A smart contract is a digital agreement in the form of computer code that’s programmed to execute specific actions automatically based on certain predetermined conditions.
By linking multiple smart contracts together, it’s possible to create decentralized applications, or dapps—computer programs that run atop a network of nodes rather than on a single device.
Smart contracts on Tron
The Tron blockchain can run smart contracts, which you can use for everything from securely transferring funds and storing digital identity data to inventory tracking or automating payments. The primary use of Tron smart contracts is to build and host decentralized entertainment apps and content.
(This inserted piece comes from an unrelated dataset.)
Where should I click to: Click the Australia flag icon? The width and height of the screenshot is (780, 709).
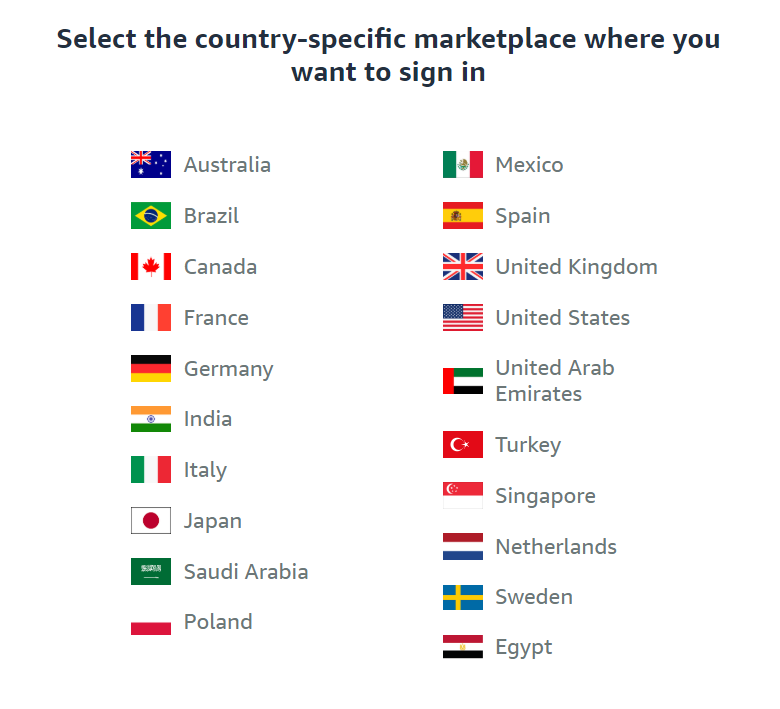tap(151, 164)
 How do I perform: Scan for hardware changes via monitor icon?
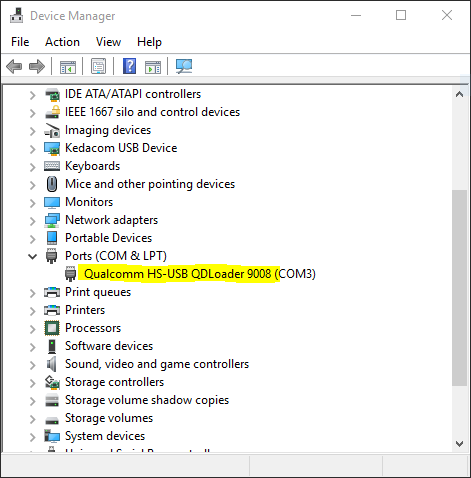pyautogui.click(x=184, y=66)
Although smart contracts on the Tron blockchain function similarly to smart contracts on Ethereum—both are built using variants of the same programming language––there are several unique aspects to how Tron smart contracts work.
Did you know?
As of March 2022, smart contracts made up more than 60% of all transactions on the Tron blockchain, according to Tronscan.
How do you create and deploy a smart contract on the Tron network?
Tron smart contracts are written using a fork of Solidity, the smart contract programming language used by Ethereum. Tron has a native standard for implementing smart contracts called TRC-20, which is compatible with Ethereum’s ERC-20 token standard—meaning that you can migrate smart contracts on Ethereum to Tron directly or with minor modifications.
TRC-20 tokens are issued using the Tron Virtual Machine (TVM), which hosts its own operating system that can generate smart contracts to run on Tron’s network.
How much does it cost to execute Tron smart contracts?
You need a combination of bandwidth points and energy to deploy and run Tron smart contracts—and it’s important that you make sure to have enough of both.
You can’t execute a Tron smart contract without consuming bandwidth points and energy.
What are bandwidth and energy?
Blockchains usually charge a transaction fee, known as a gas fee, to execute and compile a smart contract. But transactions on the Tron network are calculated based on energy, bandwidth, and transaction type.
Bandwidth points are like fuel that power Tron network transactions. Every Tron account gets 1,500 free bandwidth points every 24 hours, and users can earn more by agreeing to freeze some of their TRX for a minimum of three days.
Energy is the computer processing power or CPU consumed when users build or operate a smart contract on Tron. Users can only obtain energy by freezing tokens either through their own account or having another account freeze on their behalf.
What happens if you don’t have enough energy and bandwidth?
If you run out of energy and bandwidth points, you’ll have to pay to execute the transaction by burning the requisite amount of TRX.
So be smart and don’t run out—if you also don’t have enough TRX to execute a smart contract, any energy and bandwidth you’ve already expended is not refundable.